Certain political overtones are worthy of mention. Since 2002, the award has been sponsored by the Open Russia Foundation, a brainchild of jailed oligarch Mikhail Khodorkovsky. But the new sponsor has not changed the prize-giving policy in any significant way. The Russian Booker firmly rests within the bounds of the literary mainstream, and this year's long list confirms it.
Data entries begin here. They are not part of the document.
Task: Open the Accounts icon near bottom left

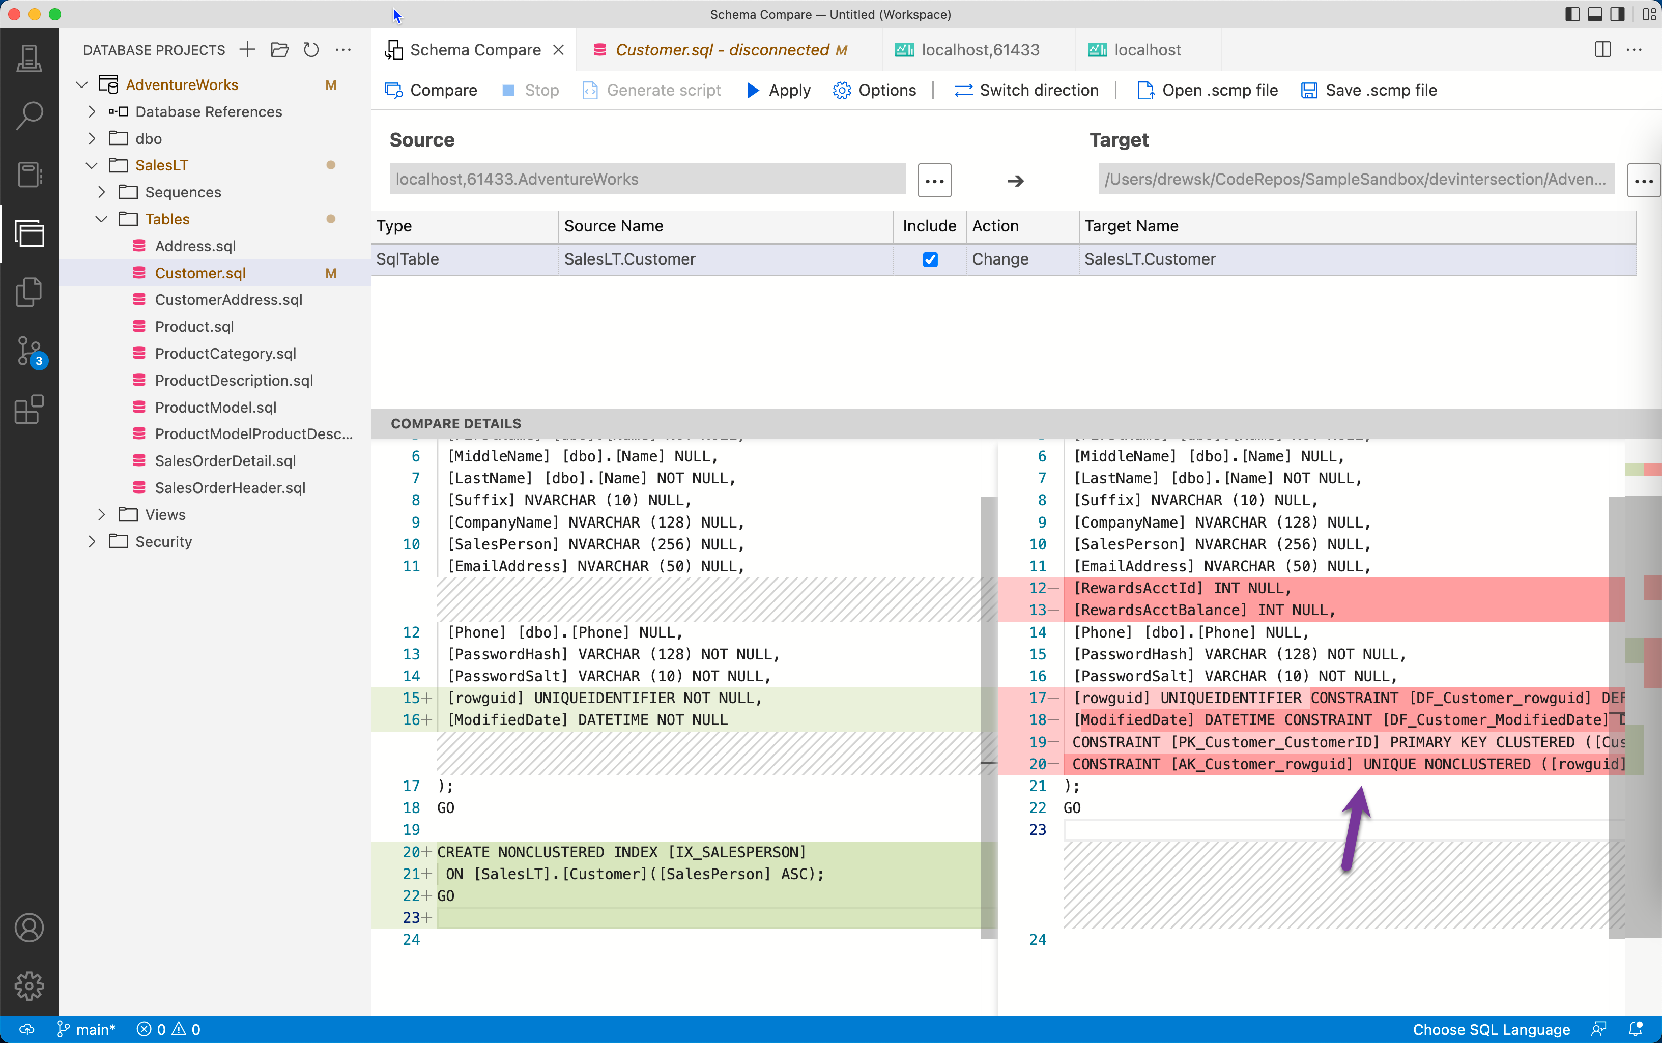Action: pyautogui.click(x=29, y=927)
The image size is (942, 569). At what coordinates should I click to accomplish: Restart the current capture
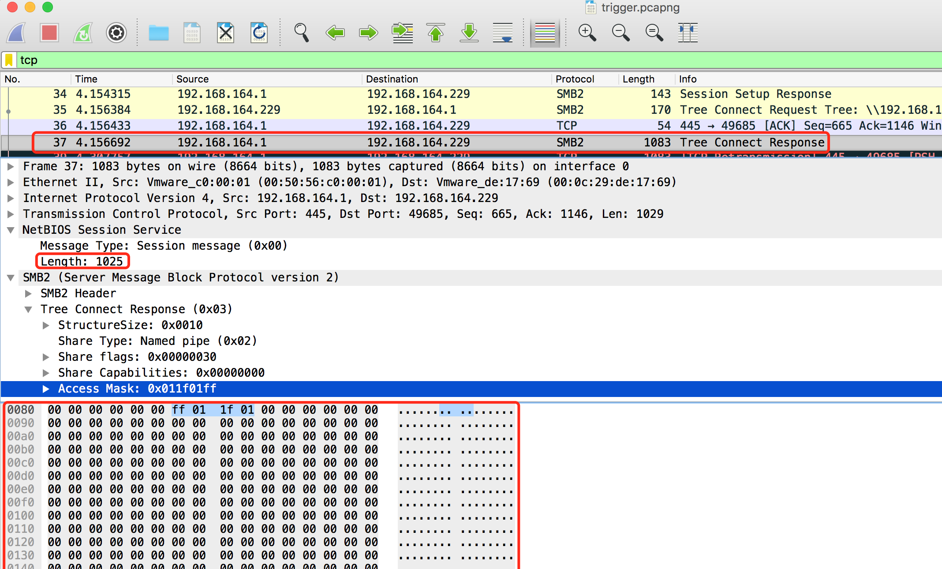click(83, 33)
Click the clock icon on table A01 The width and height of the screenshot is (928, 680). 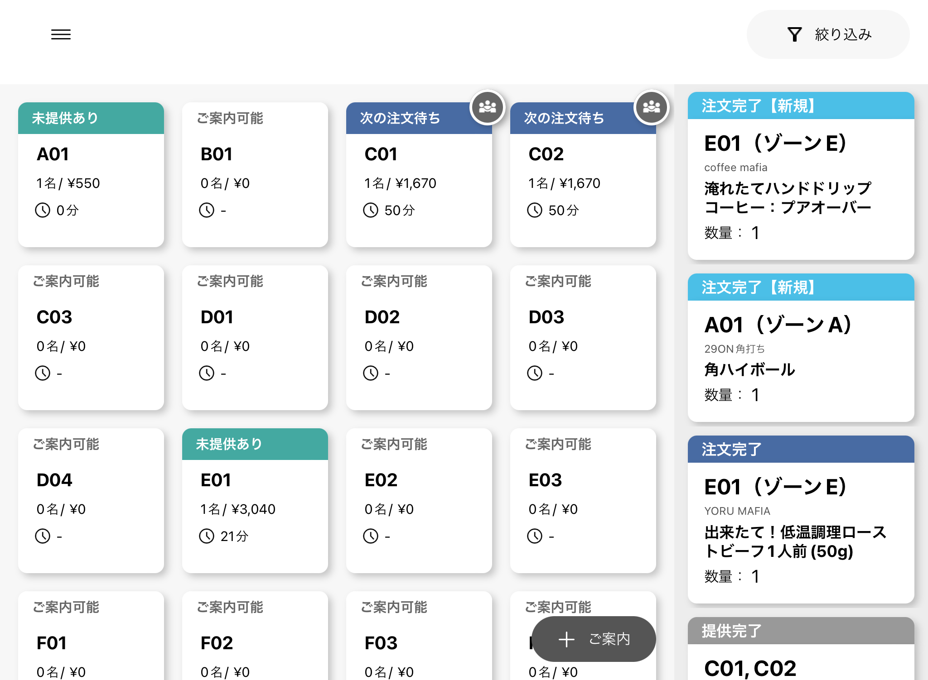pos(43,210)
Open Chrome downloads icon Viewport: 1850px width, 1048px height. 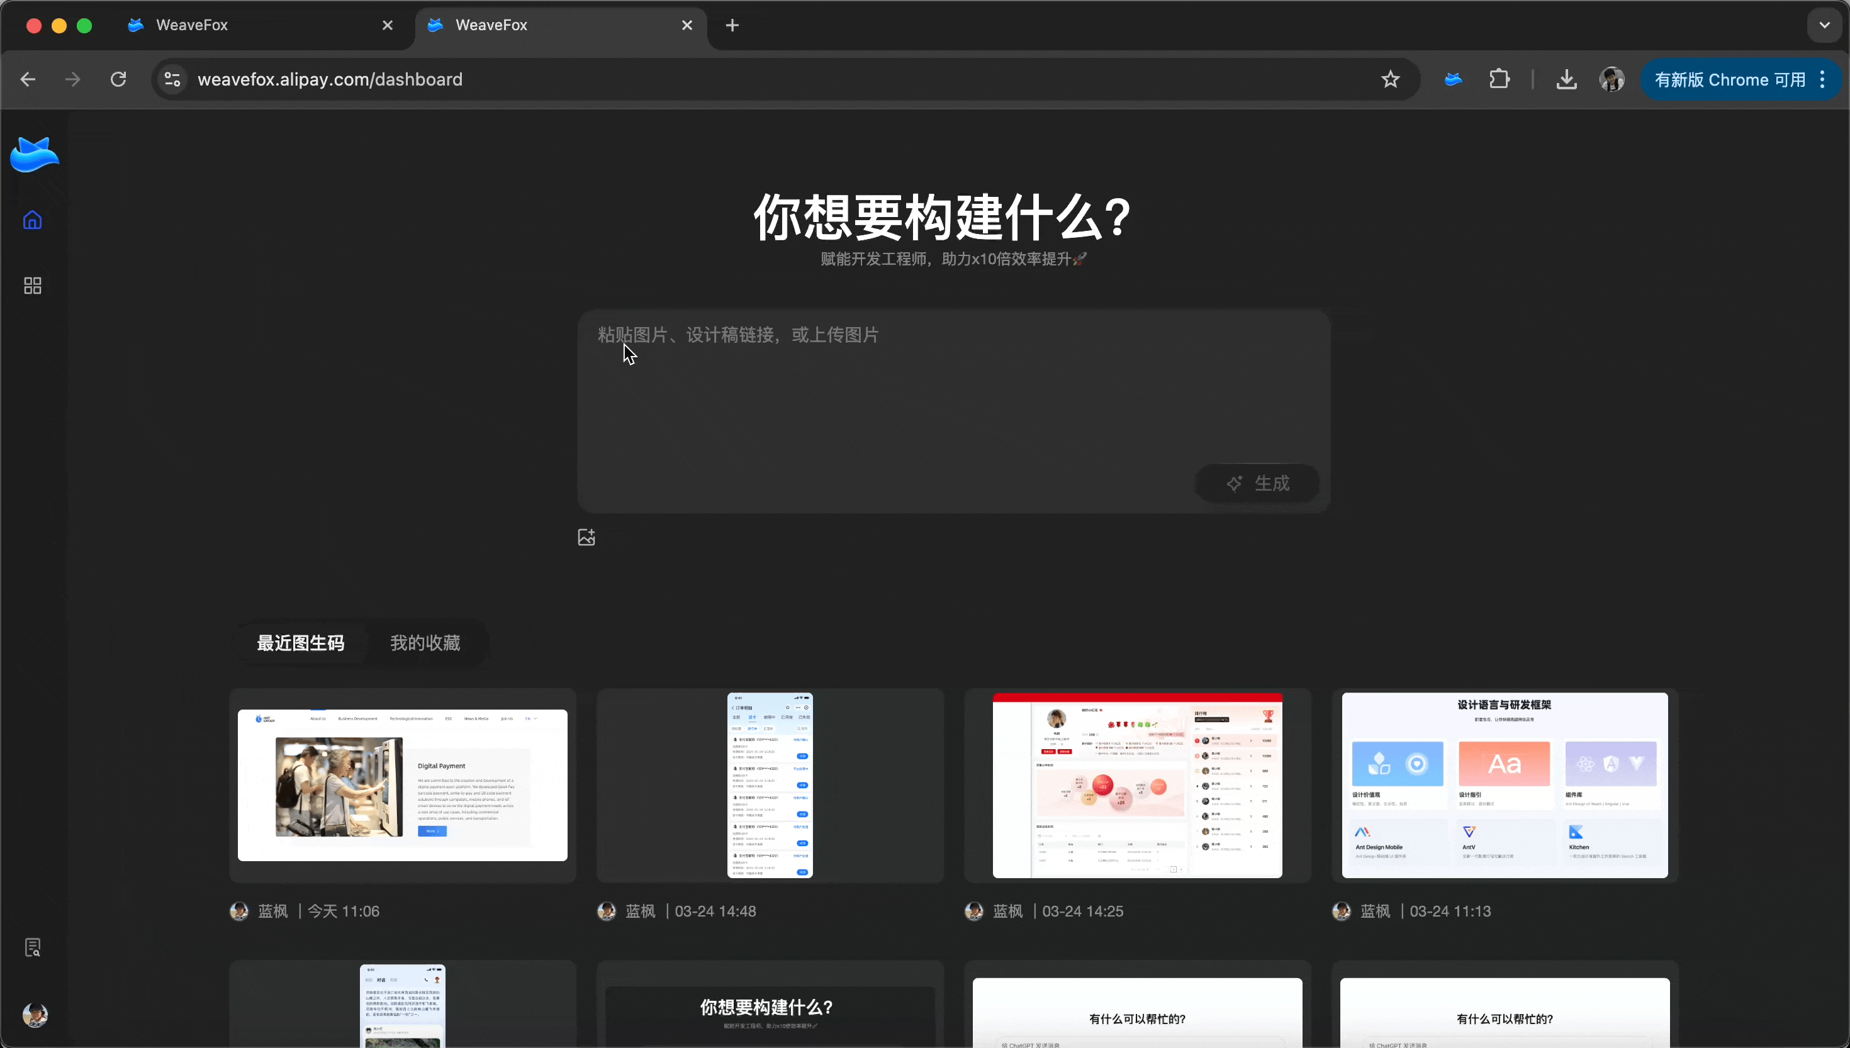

All across the board, the entries include patriarch of dissident prose Vasily Aksyonov's novel "Voltairians," humorous Israeli short-story writer Dina Rubina's "Corporation," the always-popular Lyudmila Ulitskaya's "Sincerely Yours, Shurik" and prodigy Andrei Turgenev's postmodern "The Month of Arcachon." Readers of this column will notice some of our previous heroes among the Booker hopefuls, from Yevgeny Grishkovets with his debut novel "The Shirt" to Lev Gursky with his political satire "The Spear's Trajectory" and Alexander Chervinsky with "Shishkin Wood," a story spanning several generations of a semi-fictional Soviet and Russian intelligentsia family.
The jury this year is somewhat unusual in that only two of its five members are full-time writers. Chairing the proceedings is Vladimir Voinovich, who became a professional author in the early '60s but later developed strong ties with the dissident movement, was expelled from the Writers Union and forced to leave the country. The other professional writer on the jury is Andrei Dmitriyev, who was himself shortlisted in 1996 for his novella "The Turn of the River." Also judging the prize are Nikita Yeliseyev, a critic and bibliographer from St. Petersburg's Russian National Library, Leonid Bykov, a professor at Ural State University in Yekaterinburg, and -- in what may seem an unlikely choice to some -- Garry Bardin, a well-known animated features director with no known literary record apart from screenwriting.
The Russian Booker prize can hardly be called trend-setting, but it does serve as a vital sign that literature in this country is still alive and kicking. As Voinovich said at the long list announcement ceremony, "We have selected about 16 kilograms of books. Almost 40 pounds of decent literature -- that's not bad at all!"